Your goal — Lay out every line of the items below as a Markdown table with the columns Row and Item line, skipping blank lines. Leave the pictures out of the table.

Exercise material —
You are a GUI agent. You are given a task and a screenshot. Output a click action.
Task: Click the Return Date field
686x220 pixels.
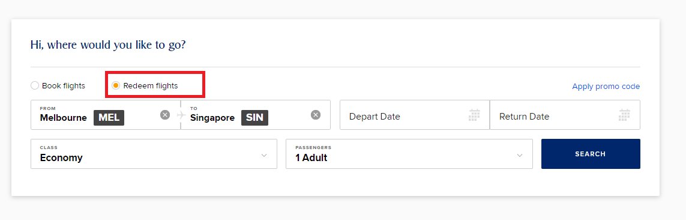[x=565, y=115]
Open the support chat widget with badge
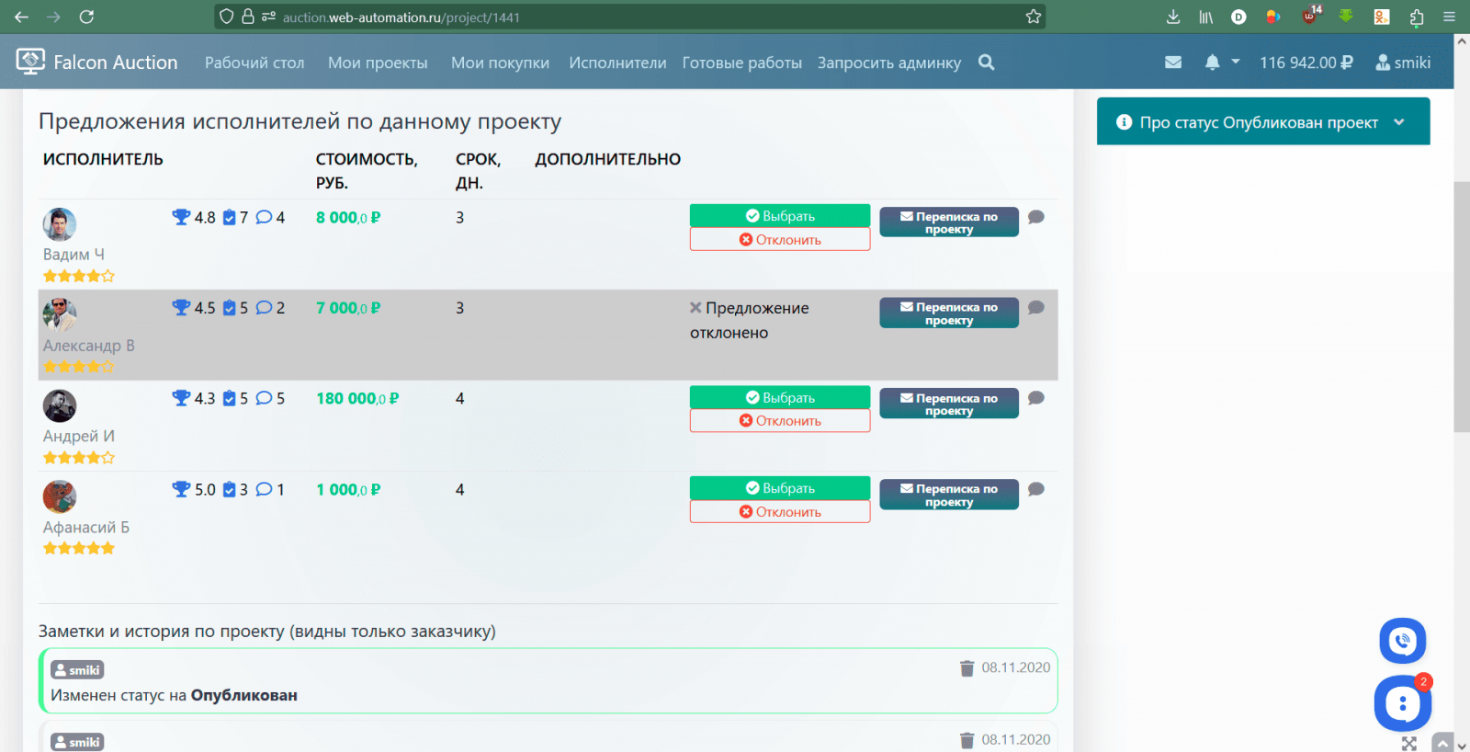The height and width of the screenshot is (752, 1470). [x=1402, y=704]
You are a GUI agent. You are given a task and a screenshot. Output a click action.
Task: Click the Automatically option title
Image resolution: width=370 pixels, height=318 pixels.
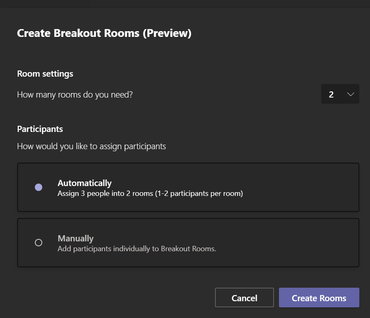tap(85, 183)
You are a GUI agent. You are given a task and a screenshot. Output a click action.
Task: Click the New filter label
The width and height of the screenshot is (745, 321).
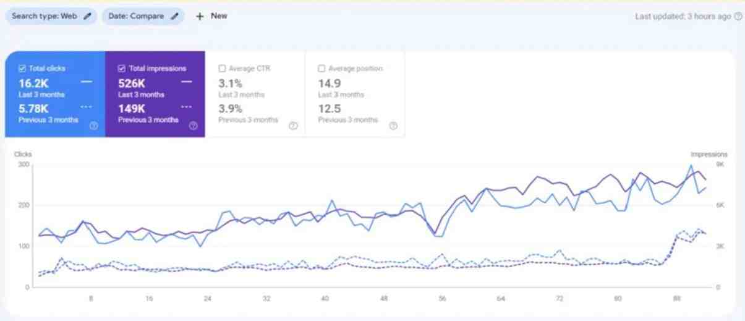[x=219, y=17]
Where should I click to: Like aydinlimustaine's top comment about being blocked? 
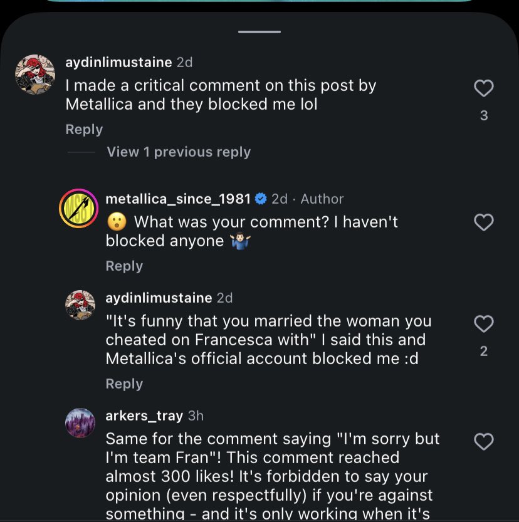coord(483,89)
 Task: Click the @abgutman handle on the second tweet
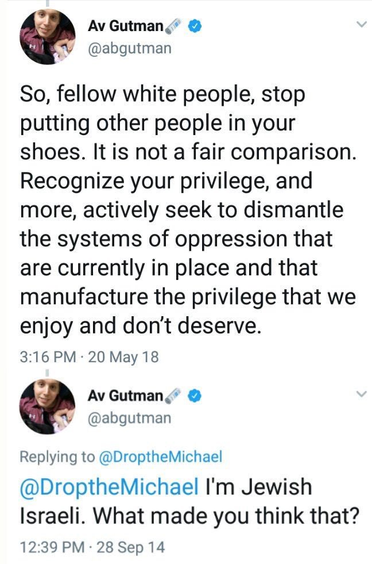[129, 418]
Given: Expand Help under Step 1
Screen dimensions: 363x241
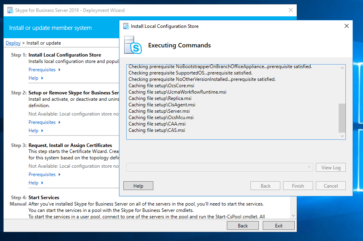Looking at the screenshot, I should coord(36,78).
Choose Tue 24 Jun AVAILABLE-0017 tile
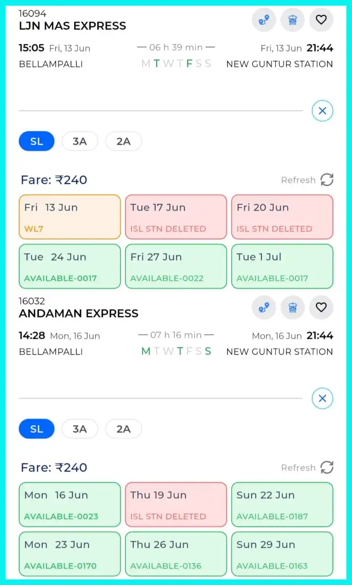 click(x=70, y=266)
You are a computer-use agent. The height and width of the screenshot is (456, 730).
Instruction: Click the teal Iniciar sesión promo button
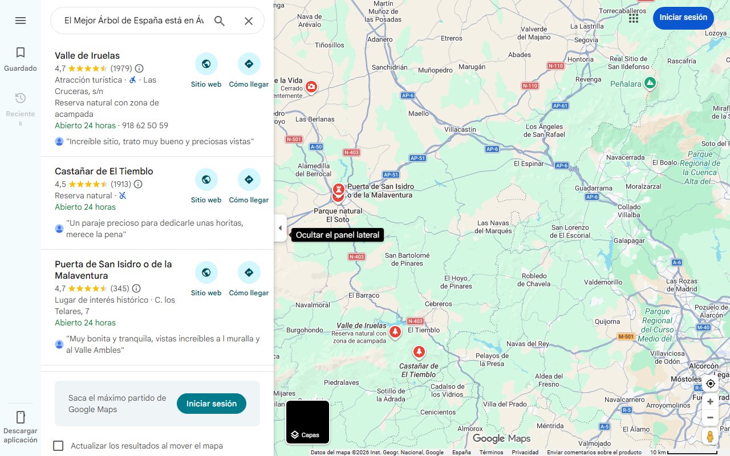click(212, 404)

Exercise answer —
| Row | Item line |
|---|---|
| 1 | You are a GUI agent. You are given a task and a screenshot. Output a click action. |
| 2 | Task: Click the Return Date field |
| 3 | 686x220 pixels. |
| 4 | [x=565, y=115] |
| 5 | Open the support chat widget with badge |
| 6 | The height and width of the screenshot is (752, 1470). [x=1402, y=704] |
| 7 | You are a GUI agent. You are given a task and a screenshot. Output a click action. |
| 8 | Task: Click the Automatically option title |
| 9 | Image resolution: width=370 pixels, height=318 pixels. |
| 10 | tap(85, 183) |
| 11 | You are a GUI agent. You are given a task and a screenshot. Output a click action. |
| 12 | Task: Click the New filter label |
| 13 | The width and height of the screenshot is (745, 321). |
| 14 | [x=219, y=17] |
| 15 | Where should I click to: Like aydinlimustaine's top comment about being blocked?  |
| 16 | coord(483,89) |
| 17 |  Task: Click the @abgutman handle on the second tweet |
| 18 | [129, 418] |
| 19 | Given: Expand Help under Step 1 |
| 20 | Screen dimensions: 363x241 |
| 21 | Looking at the screenshot, I should coord(36,78). |
| 22 | Choose Tue 24 Jun AVAILABLE-0017 tile |
| 23 |  click(x=70, y=266) |
| 24 | You are a computer-use agent. The height and width of the screenshot is (456, 730). |
| 25 | Instruction: Click the teal Iniciar sesión promo button |
| 26 | click(212, 404) |